His smile faded. “I’m sorry,” he said carefully. “The memory must be difficult.”

She shook her head. “Actually, it isn’t,” she said, finding it was true. She took a step back. “I’ll keep looking.”

“I’ll read to you tonight, if you like.”

“From this or from that book King Uachdaran gave you about terrible mages?”

“Your choice. The content will be about the same, I’m guessing.” He nodded toward the door. “There’s stew, if you’re hungry. Coming?”

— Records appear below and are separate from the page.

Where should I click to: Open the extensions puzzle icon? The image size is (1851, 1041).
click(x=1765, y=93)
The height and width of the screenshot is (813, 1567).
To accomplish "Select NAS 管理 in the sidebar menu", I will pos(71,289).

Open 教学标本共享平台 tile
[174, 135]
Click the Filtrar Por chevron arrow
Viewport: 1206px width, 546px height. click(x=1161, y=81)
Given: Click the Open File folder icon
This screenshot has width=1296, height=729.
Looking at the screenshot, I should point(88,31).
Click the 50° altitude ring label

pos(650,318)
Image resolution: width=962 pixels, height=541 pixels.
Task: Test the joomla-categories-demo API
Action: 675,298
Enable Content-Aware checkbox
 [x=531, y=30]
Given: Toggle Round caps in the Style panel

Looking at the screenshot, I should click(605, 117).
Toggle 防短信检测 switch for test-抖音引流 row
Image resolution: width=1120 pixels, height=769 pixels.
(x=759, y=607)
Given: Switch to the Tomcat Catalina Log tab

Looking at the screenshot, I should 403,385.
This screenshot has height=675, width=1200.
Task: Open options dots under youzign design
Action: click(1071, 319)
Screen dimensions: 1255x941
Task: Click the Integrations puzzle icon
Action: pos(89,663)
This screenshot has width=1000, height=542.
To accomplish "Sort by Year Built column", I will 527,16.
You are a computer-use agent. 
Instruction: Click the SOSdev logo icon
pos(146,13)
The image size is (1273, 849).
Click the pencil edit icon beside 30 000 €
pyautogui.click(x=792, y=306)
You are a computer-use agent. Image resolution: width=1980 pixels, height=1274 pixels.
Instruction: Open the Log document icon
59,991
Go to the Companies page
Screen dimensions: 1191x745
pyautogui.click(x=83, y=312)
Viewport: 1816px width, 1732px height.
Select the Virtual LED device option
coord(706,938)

“I’ll be there in a minute,” she said. “I’ll put this back.”

He nodded, looked at her with another faint frown, then walked toward the door. Léirsinn turned to the bookcase, but found she couldn’t place the book back where she’d found it. There was something about it that wrenched at her heart in a way she couldn’t begin to describe.

Acair had bought it from a peddler. Her relief over hearing those words was as terrible as the abyss she’d almost stepped into at the thought that he might have gotten it another way.

“Léirsinn?”

She couldn’t turn around. “Aye?”

She heard him come to stand next to her but she couldn’t look at him.

“Is that your book?” he asked quietly.

She had to take a deep breath. “My sister’s.”

His breath caught.

She looked up at him then. He looked as surprised as she’d ever seen him, but his eyes were full of the terrible thoughts she’d already entertained.

“How do you know?” he asked, looking as if he wished they were speaking of anything else.

She held the book out. “Look in the back.”

He took the book with a hand that was no steadier than hers, then held it with both hands for a moment or two, as if he hardly dared open it. She watched him take a deep breath, let it out carefully, then flip the book over and simply open the back cover.

Marching into the middle of the fray instead of lingering on the edges. How like him.